O'Connor was still drafting the Why Do the Heathen Rage? novel when she died in 1964. She left behind 378 typed and hand-edited pages of the unfinished manuscript, which were subsequently acquired by Georgia College and State University in 1970. The 1963 Esquire fragment was subsequently republished in The Complete Stories (1971) and in her Library of America Collected Works (1988).

In 2024, Jessica Hooten Wilson (Pepperdine University) collected O'Connor's drafts of the novel and edited them into a narrative, which was published as Flannery O'Connor's Why Do the Heathen Rage? A Behind-the-Scenes Look at a Work in Progress. She wrote that since O'Connor left no outline or indication of how the action of the novel would unfold, she made certain "editorial choices" about how to present the episodes to a reader.

== 1963 short story fragment ==
The Tilman family welcomes home its patriarch, Mr. Tilman, who is recovering from a stroke. Mr. and Mrs. Tilman are both angry people. They have two adult children: schoolteacher Mary Maud (age 30) and intellectual Walter (age 28). Mary Maud is a domineering leader, while Walter frustrates his mother with his downbeat and lackadaisical manner. When Mr. Tilman arrives, the only person he acknowledges is his black manservant, Roosevelt.
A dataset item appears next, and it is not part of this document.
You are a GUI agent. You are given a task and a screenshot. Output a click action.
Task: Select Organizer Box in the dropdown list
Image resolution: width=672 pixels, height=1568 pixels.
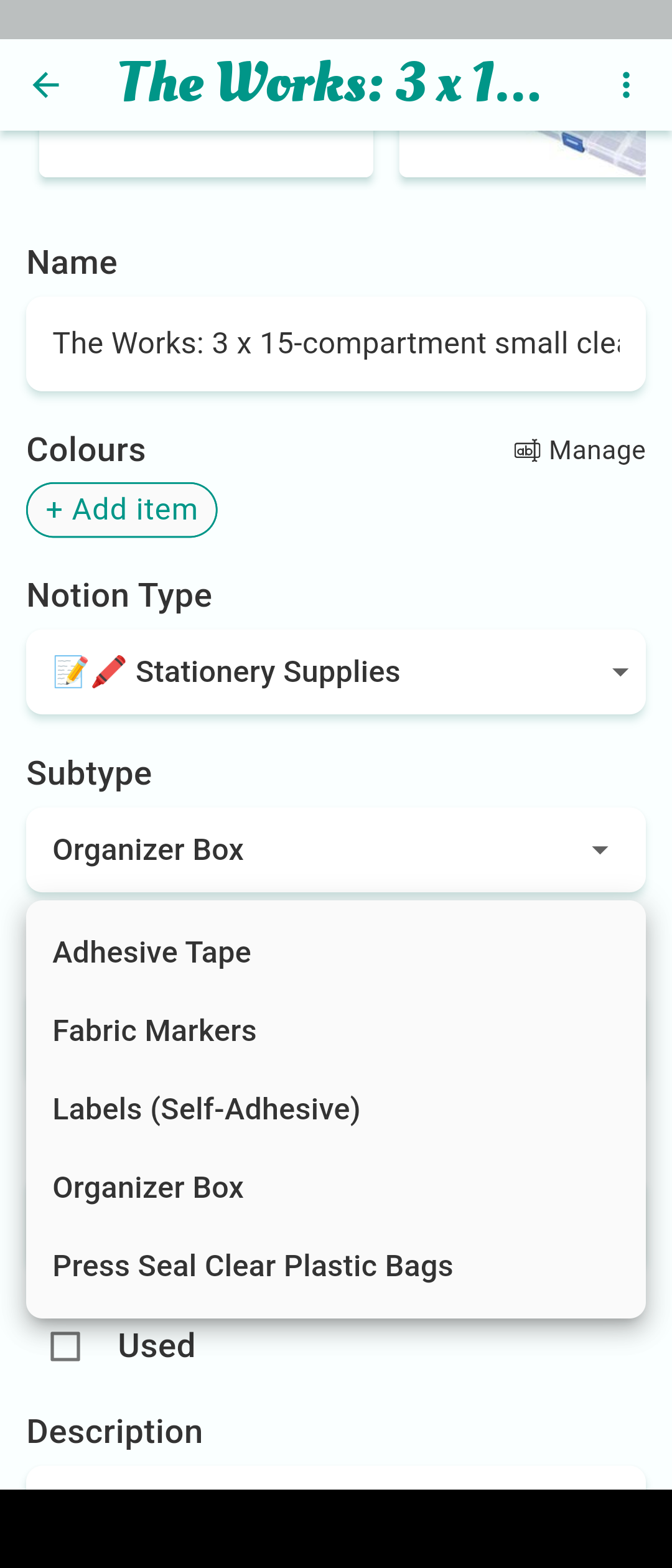(x=148, y=1188)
Mrs. Tilman informs Walter that with Mr. Tilman incapacitated, Walter will have to take over the day-to-day running of the family estate. She threatens to evict him if he does not help, but Walter calls her bluff and gloomily suggests that his generation is not fit to run things. Mrs. Tilman reflects that Walter is more interested in corresponding with other people than practical pursuits.

Mrs. Tilman remembers Walter closely reading a letter from St. Jerome to his mentee St. Heliodorus of Altino. In the letter, Jerome angrily scolds Heliodorus for leaving the Holy Land and going back to Europe to take care of his parents, as he wants Heliodorus to embrace a religious vocation. Jerome warns Heliodorus that Jesus is coming to change the world and needs people to actively serve the Christian mission. A footnote explains that Heliodorus later became bishop of Altinum, in modern-day Italy. (Note: In the letter, Jerome also argues that Heliodorus cannot reach his full potential as a Christian minister at home, since "no prophet is accepted in his own country" (Luke 4:24) and he will have fewer distractions in a foreign land.)
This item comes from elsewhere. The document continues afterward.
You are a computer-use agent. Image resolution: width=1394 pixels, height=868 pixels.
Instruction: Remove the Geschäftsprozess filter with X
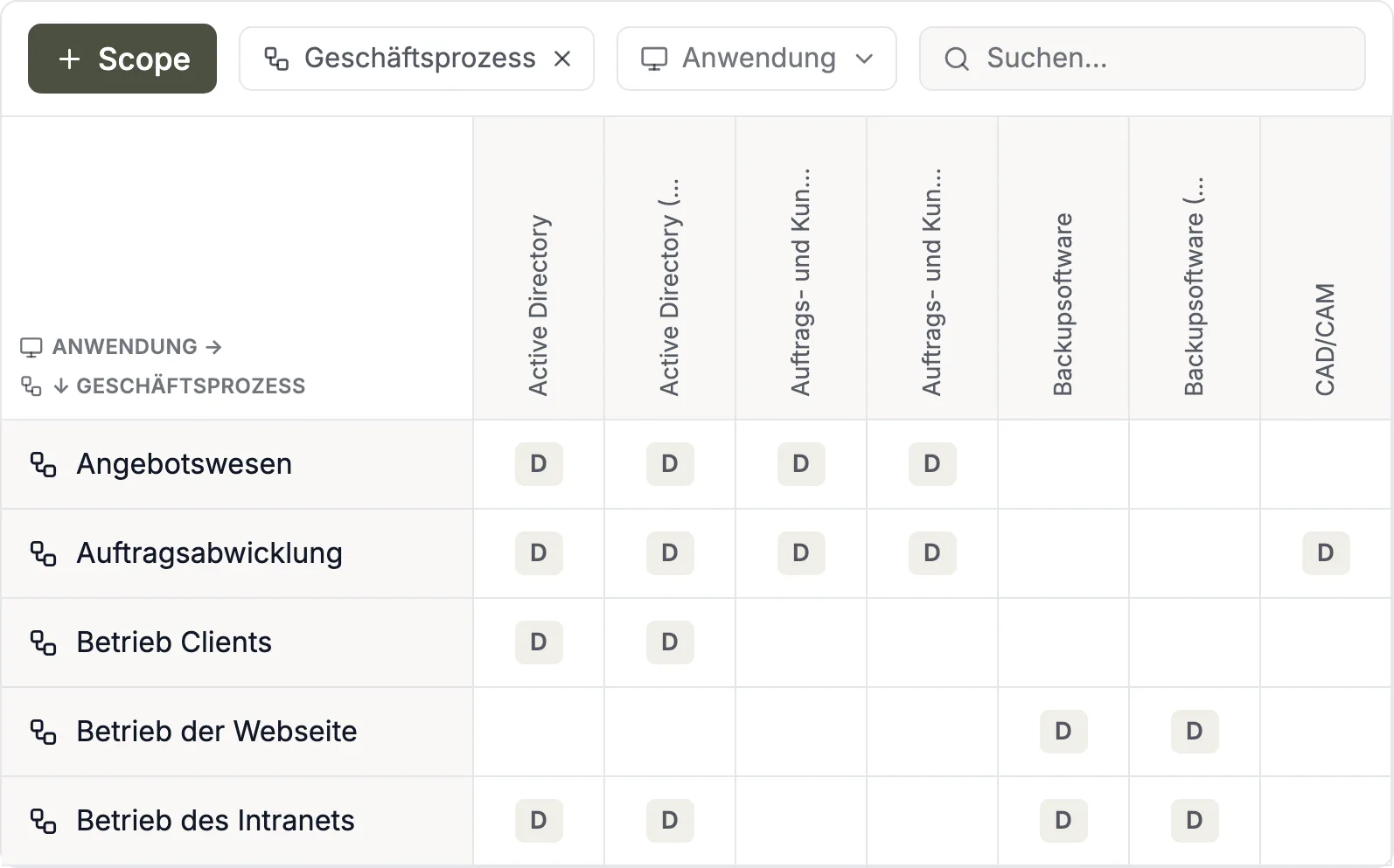coord(562,59)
== Novel characters and plot ==

The fragments revolve around Walter Tilman, a twenty-eight year-old man recovering from an unnamed illness who lives with his parents on a farm named Meadow Oaks. One of Walter's hobbies is writing letters to public figures. He has written to Oona Gibbs, an activist at a commune named Fellowship Farm, but has done so in the guise of a Black man in order to mock her aspirations and desire for social justice. Oona does not know that Walter has misrepresented himself in this way and writes back an enthusiastic letter about her life and aims as a reformer. Walter further leads her to believe he is a Black farmer by taking a number of photographs of the farm at Meadow Oaks and becomes convinced that she will come to visit him. However, after a period in which he feels guilty for his actions, Walter sends a telegram to Oona, insisting that she not come to Meadow Oakes. O'Connor lets the reader know what Walter does not: that Oona is already on her way.

Other fragments detail Oona's childhood and mother, Walter's father's stroke, Walter's baptism, and Walter noticing his estranged aunt at a lecture.

== Reception ==
Publishers Weekly noted, "Wilson does a great service in resurrecting one of O’Connor’s lesser-known works." Writing in the National Catholic Register, Kathy Schiffer praised Wilson's commentary, which "offers so much that the reader may not have known." In Our Sunday Visitor, Kenneth Craycraft argues that offering these fragments as an "unfinished novel" is misleading, but also calls it an "important book" and praises Wilson for her "service to O’Connor readers in providing us with this brief but penetrating study of an artist struggling to find a particular kind of voice."